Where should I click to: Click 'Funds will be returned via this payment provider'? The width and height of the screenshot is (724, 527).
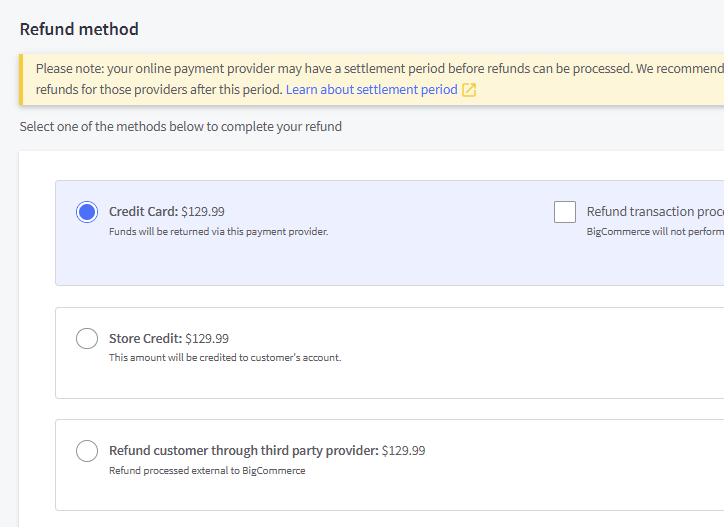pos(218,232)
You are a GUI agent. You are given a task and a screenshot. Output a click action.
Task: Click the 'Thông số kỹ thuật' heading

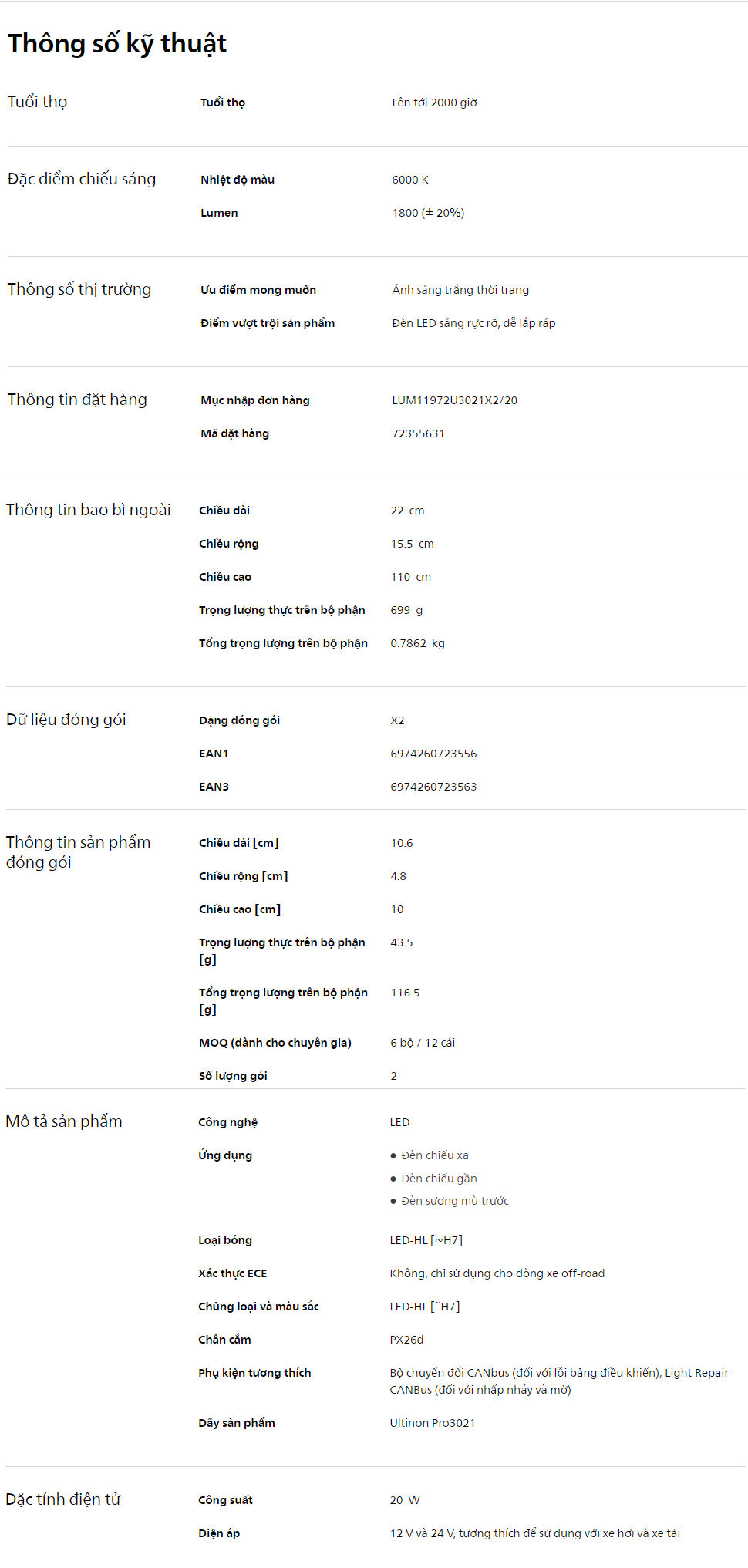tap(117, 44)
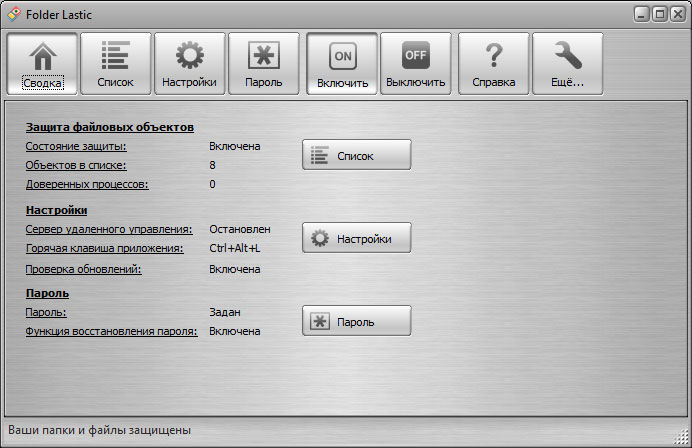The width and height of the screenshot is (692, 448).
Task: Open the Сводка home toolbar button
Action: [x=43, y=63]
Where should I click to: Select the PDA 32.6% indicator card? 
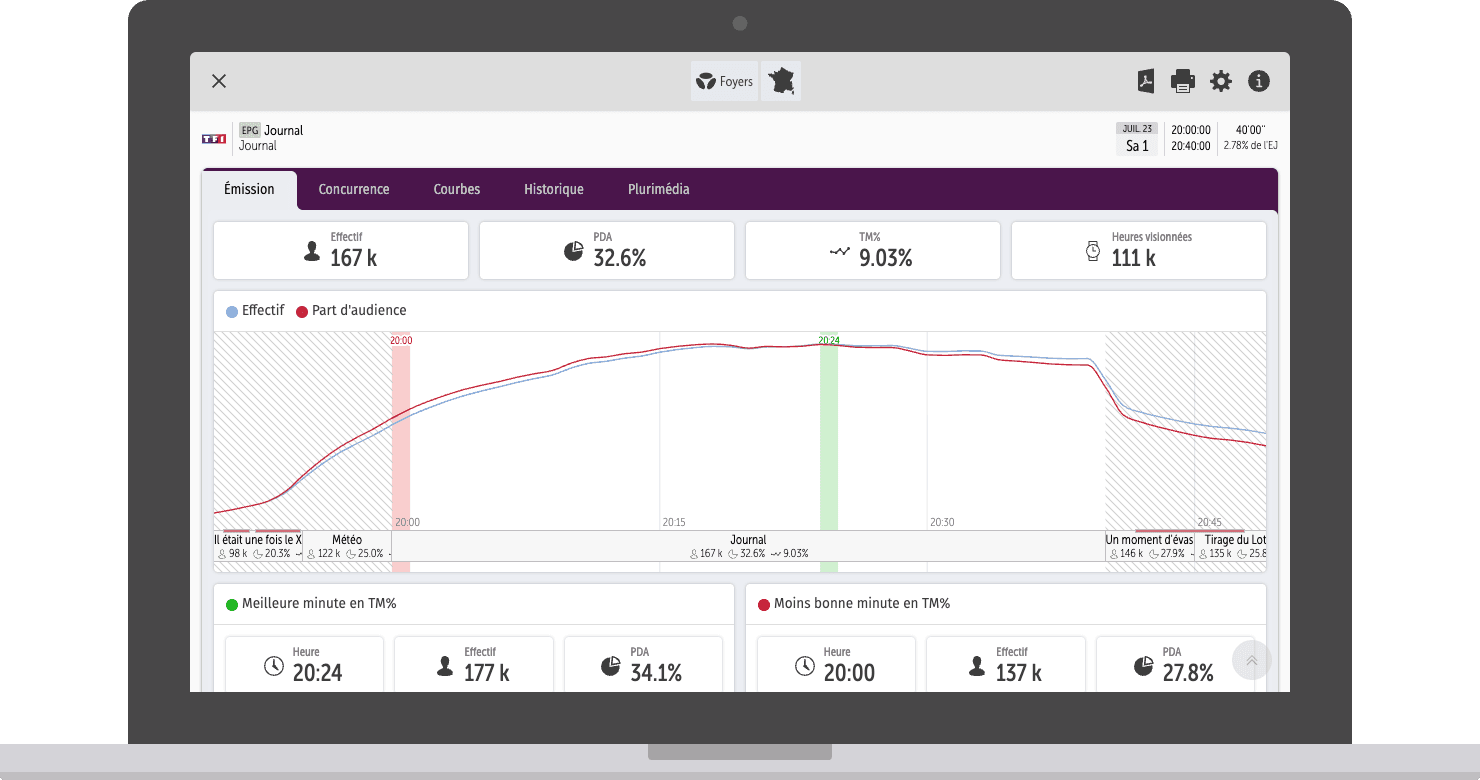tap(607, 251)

* * * * *

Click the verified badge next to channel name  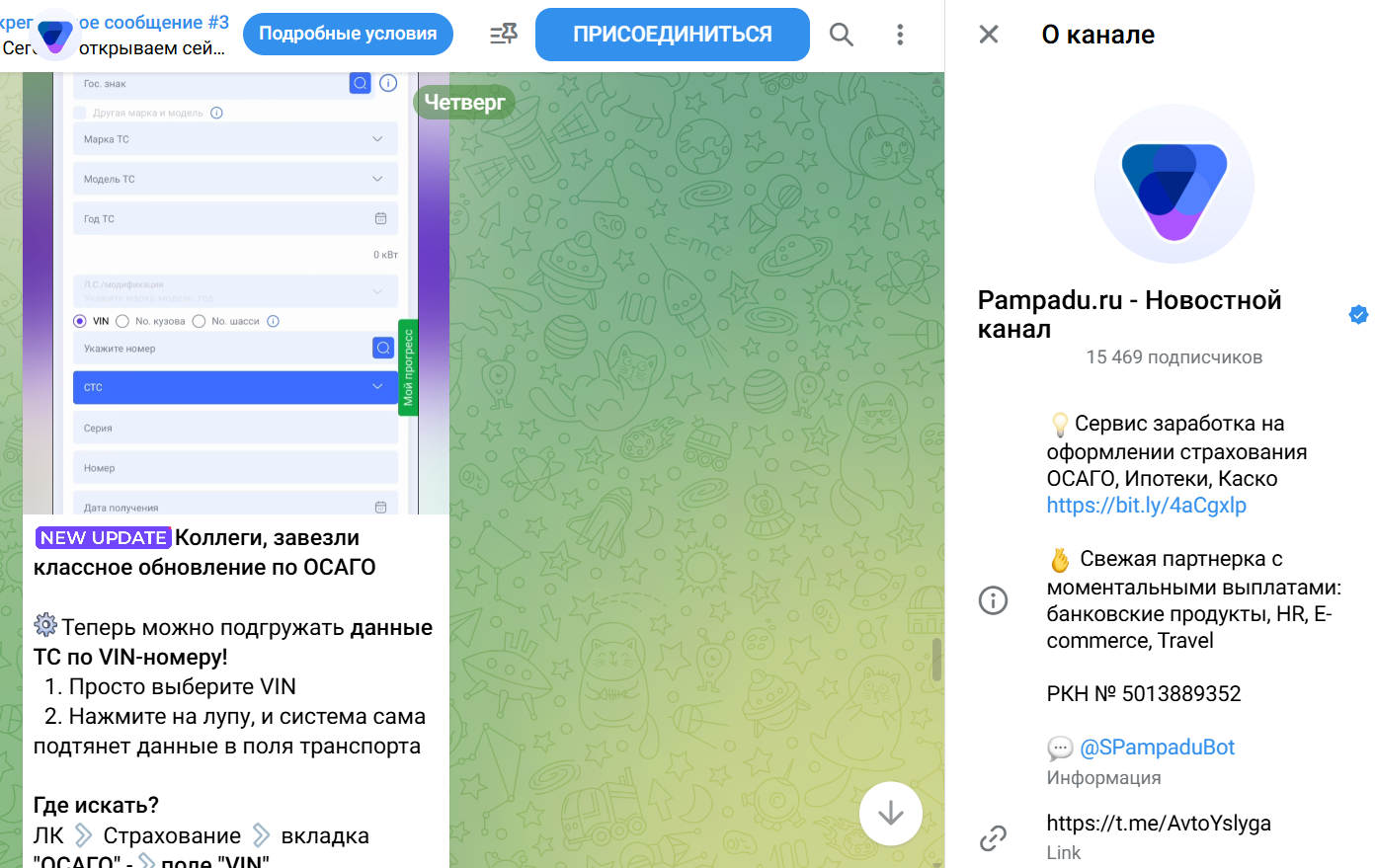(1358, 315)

* * * * *

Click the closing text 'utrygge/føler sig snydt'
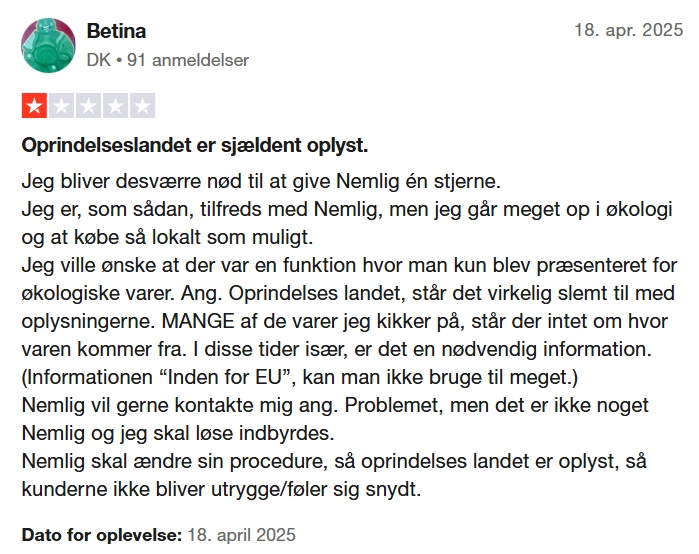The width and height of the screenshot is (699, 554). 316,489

* * * * *

# [What you will do]
In the listing above, find the line with "Where should I click to: Click" and the line with "You are a GUI". Copy exactly those lines and all between them, minus the images.

# [Reply]
Where should I click to: Click 'Funds will be returned via this payment provider'? The width and height of the screenshot is (724, 527).
pos(218,232)
You are a GUI agent. You are given a task and a screenshot. Output a click action.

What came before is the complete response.